(Items listed in a dataset)
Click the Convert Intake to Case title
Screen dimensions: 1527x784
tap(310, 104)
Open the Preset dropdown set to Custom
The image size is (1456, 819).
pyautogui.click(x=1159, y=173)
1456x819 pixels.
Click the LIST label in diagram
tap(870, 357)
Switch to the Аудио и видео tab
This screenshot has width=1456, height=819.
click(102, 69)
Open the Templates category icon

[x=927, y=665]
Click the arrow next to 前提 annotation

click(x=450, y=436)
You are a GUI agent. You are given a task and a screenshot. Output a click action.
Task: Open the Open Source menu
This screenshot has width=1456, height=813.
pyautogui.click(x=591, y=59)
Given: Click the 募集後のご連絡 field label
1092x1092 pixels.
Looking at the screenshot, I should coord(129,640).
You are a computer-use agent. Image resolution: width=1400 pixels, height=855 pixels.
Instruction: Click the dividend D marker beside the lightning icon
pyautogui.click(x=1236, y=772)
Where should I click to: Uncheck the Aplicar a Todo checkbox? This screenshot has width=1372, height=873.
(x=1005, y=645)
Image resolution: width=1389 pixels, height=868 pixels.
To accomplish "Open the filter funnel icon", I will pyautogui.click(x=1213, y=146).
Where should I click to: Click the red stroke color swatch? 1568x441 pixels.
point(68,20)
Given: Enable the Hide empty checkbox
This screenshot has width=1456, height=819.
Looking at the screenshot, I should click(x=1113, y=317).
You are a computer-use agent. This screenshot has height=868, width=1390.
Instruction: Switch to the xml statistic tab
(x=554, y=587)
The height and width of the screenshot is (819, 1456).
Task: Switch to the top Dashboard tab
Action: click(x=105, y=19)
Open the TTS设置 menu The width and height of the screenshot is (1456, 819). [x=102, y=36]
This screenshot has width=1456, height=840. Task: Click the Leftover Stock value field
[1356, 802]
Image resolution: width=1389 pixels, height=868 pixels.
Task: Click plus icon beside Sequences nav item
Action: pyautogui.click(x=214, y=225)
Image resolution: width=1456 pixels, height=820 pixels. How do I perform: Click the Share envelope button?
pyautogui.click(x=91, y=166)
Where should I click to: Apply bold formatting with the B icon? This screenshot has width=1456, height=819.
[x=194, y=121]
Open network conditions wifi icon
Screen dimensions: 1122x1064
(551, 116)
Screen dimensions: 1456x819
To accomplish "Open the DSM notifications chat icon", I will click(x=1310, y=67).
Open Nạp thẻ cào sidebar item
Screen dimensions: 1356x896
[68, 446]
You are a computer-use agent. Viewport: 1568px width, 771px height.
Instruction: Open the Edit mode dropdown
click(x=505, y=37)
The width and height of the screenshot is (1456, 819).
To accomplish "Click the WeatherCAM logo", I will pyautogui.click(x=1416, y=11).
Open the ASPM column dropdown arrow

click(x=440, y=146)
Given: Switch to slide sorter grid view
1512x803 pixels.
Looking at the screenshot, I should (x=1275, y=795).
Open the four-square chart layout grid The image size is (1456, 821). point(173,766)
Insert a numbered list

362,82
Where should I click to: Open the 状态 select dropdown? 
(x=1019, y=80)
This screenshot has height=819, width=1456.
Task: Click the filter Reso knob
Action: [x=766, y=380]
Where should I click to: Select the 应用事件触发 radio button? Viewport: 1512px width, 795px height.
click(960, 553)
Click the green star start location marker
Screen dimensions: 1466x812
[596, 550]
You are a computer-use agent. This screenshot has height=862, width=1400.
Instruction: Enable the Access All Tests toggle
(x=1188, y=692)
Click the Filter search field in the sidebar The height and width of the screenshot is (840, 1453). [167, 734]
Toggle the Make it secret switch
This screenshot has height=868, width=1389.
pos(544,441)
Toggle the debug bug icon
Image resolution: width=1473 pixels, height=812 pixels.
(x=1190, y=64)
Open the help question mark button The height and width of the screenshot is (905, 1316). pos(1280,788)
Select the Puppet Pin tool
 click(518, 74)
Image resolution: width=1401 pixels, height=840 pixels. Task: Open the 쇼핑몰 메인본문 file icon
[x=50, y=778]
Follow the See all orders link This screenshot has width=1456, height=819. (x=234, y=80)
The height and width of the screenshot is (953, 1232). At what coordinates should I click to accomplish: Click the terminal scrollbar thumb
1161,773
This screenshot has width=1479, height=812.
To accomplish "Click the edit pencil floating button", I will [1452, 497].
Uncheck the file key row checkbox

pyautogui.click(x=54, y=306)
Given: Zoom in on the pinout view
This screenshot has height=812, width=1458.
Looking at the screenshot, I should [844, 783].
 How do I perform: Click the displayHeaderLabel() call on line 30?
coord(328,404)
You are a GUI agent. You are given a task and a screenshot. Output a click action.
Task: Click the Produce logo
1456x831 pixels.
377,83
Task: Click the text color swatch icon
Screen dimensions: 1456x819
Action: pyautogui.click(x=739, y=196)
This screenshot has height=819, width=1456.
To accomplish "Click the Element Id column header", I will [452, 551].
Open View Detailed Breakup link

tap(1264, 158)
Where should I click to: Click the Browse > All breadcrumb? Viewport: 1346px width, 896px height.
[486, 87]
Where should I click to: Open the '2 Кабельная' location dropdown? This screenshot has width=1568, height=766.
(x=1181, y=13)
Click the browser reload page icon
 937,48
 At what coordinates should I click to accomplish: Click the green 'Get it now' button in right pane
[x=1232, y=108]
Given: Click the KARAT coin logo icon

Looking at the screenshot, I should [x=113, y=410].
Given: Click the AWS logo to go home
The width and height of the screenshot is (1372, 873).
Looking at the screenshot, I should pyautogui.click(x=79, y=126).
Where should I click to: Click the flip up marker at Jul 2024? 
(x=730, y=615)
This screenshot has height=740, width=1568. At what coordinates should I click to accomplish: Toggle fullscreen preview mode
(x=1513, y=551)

▶ DIRECTIONS: The answer must consist of all the entries, copied exactly.

▶ RESPONSE BELOW:
Click the Convert Intake to Case title
Screen dimensions: 1527x784
tap(310, 104)
Open the Preset dropdown set to Custom
The image size is (1456, 819).
pyautogui.click(x=1159, y=173)
1456x819 pixels.
Click the LIST label in diagram
tap(870, 357)
Switch to the Аудио и видео tab
This screenshot has width=1456, height=819.
click(102, 69)
Open the Templates category icon

[x=927, y=665]
Click the arrow next to 前提 annotation

click(x=450, y=436)
You are a GUI agent. You are given a task and a screenshot. Output a click action.
Task: Open the Open Source menu
This screenshot has width=1456, height=813.
pyautogui.click(x=591, y=59)
Given: Click the 募集後のご連絡 field label
1092x1092 pixels.
Looking at the screenshot, I should coord(129,640).
You are a computer-use agent. Image resolution: width=1400 pixels, height=855 pixels.
Instruction: Click the dividend D marker beside the lightning icon
pyautogui.click(x=1236, y=772)
Where should I click to: Uncheck the Aplicar a Todo checkbox? This screenshot has width=1372, height=873.
(x=1005, y=645)
Image resolution: width=1389 pixels, height=868 pixels.
To accomplish "Open the filter funnel icon", I will pyautogui.click(x=1213, y=146).
Where should I click to: Click the red stroke color swatch? 1568x441 pixels.
point(68,20)
Given: Enable the Hide empty checkbox
This screenshot has width=1456, height=819.
Looking at the screenshot, I should click(x=1113, y=317).
You are a computer-use agent. This screenshot has height=868, width=1390.
Instruction: Switch to the xml statistic tab
(x=554, y=587)
The height and width of the screenshot is (819, 1456).
Task: Switch to the top Dashboard tab
Action: click(x=105, y=19)
Open the TTS设置 menu The width and height of the screenshot is (1456, 819). [x=102, y=36]
This screenshot has width=1456, height=840. Task: Click the Leftover Stock value field
[1356, 802]
Image resolution: width=1389 pixels, height=868 pixels.
Task: Click plus icon beside Sequences nav item
Action: pyautogui.click(x=214, y=225)
Image resolution: width=1456 pixels, height=820 pixels. How do I perform: Click the Share envelope button?
pyautogui.click(x=91, y=166)
Where should I click to: Apply bold formatting with the B icon? This screenshot has width=1456, height=819.
[x=194, y=121]
Open network conditions wifi icon
Screen dimensions: 1122x1064
(551, 116)
Screen dimensions: 1456x819
To accomplish "Open the DSM notifications chat icon", I will click(x=1310, y=67).
Open Nạp thẻ cào sidebar item
Screen dimensions: 1356x896
[68, 446]
You are a computer-use agent. Viewport: 1568px width, 771px height.
Instruction: Open the Edit mode dropdown
click(x=505, y=37)
The width and height of the screenshot is (1456, 819).
To accomplish "Click the WeatherCAM logo", I will pyautogui.click(x=1416, y=11).
Open the ASPM column dropdown arrow

click(x=440, y=146)
Given: Switch to slide sorter grid view
1512x803 pixels.
Looking at the screenshot, I should (x=1275, y=795).
Open the four-square chart layout grid The image size is (1456, 821). point(173,766)
Insert a numbered list

362,82
Where should I click to: Open the 状态 select dropdown? 
(x=1019, y=80)
This screenshot has height=819, width=1456.
Task: Click the filter Reso knob
Action: [x=766, y=380]
Where should I click to: Select the 应用事件触发 radio button? Viewport: 1512px width, 795px height.
click(960, 553)
Click the green star start location marker
Screen dimensions: 1466x812
[596, 550]
You are a computer-use agent. This screenshot has height=862, width=1400.
Instruction: Enable the Access All Tests toggle
(x=1188, y=692)
Click the Filter search field in the sidebar The height and width of the screenshot is (840, 1453). [167, 734]
Toggle the Make it secret switch
This screenshot has height=868, width=1389.
pos(544,441)
Toggle the debug bug icon
Image resolution: width=1473 pixels, height=812 pixels.
(x=1190, y=64)
Open the help question mark button The height and width of the screenshot is (905, 1316). pos(1280,788)
Select the Puppet Pin tool
 click(518, 74)
Image resolution: width=1401 pixels, height=840 pixels. Task: Open the 쇼핑몰 메인본문 file icon
[x=50, y=778]
Follow the See all orders link This screenshot has width=1456, height=819. (x=234, y=80)
The height and width of the screenshot is (953, 1232). At what coordinates should I click to accomplish: Click the terminal scrollbar thumb
1161,773
This screenshot has width=1479, height=812.
To accomplish "Click the edit pencil floating button", I will [1452, 497].
Uncheck the file key row checkbox

pyautogui.click(x=54, y=306)
Given: Zoom in on the pinout view
This screenshot has height=812, width=1458.
Looking at the screenshot, I should [844, 783].
 How do I perform: Click the displayHeaderLabel() call on line 30?
coord(328,404)
You are a GUI agent. You are given a task and a screenshot. Output a click action.
Task: Click the Produce logo
1456x831 pixels.
377,83
Task: Click the text color swatch icon
Screen dimensions: 1456x819
Action: pyautogui.click(x=739, y=196)
This screenshot has height=819, width=1456.
To accomplish "Click the Element Id column header", I will [452, 551].
Open View Detailed Breakup link

tap(1264, 158)
Where should I click to: Click the Browse > All breadcrumb? Viewport: 1346px width, 896px height.
[486, 87]
Where should I click to: Open the '2 Кабельная' location dropdown? This screenshot has width=1568, height=766.
(x=1181, y=13)
Click the browser reload page icon
 937,48
 At what coordinates should I click to accomplish: Click the green 'Get it now' button in right pane
[x=1232, y=108]
Given: Click the KARAT coin logo icon

Looking at the screenshot, I should [x=113, y=410].
Given: Click the AWS logo to go home
The width and height of the screenshot is (1372, 873).
Looking at the screenshot, I should pyautogui.click(x=79, y=126).
Where should I click to: Click the flip up marker at Jul 2024? 
(x=730, y=615)
This screenshot has height=740, width=1568. At what coordinates should I click to accomplish: Toggle fullscreen preview mode
(x=1513, y=551)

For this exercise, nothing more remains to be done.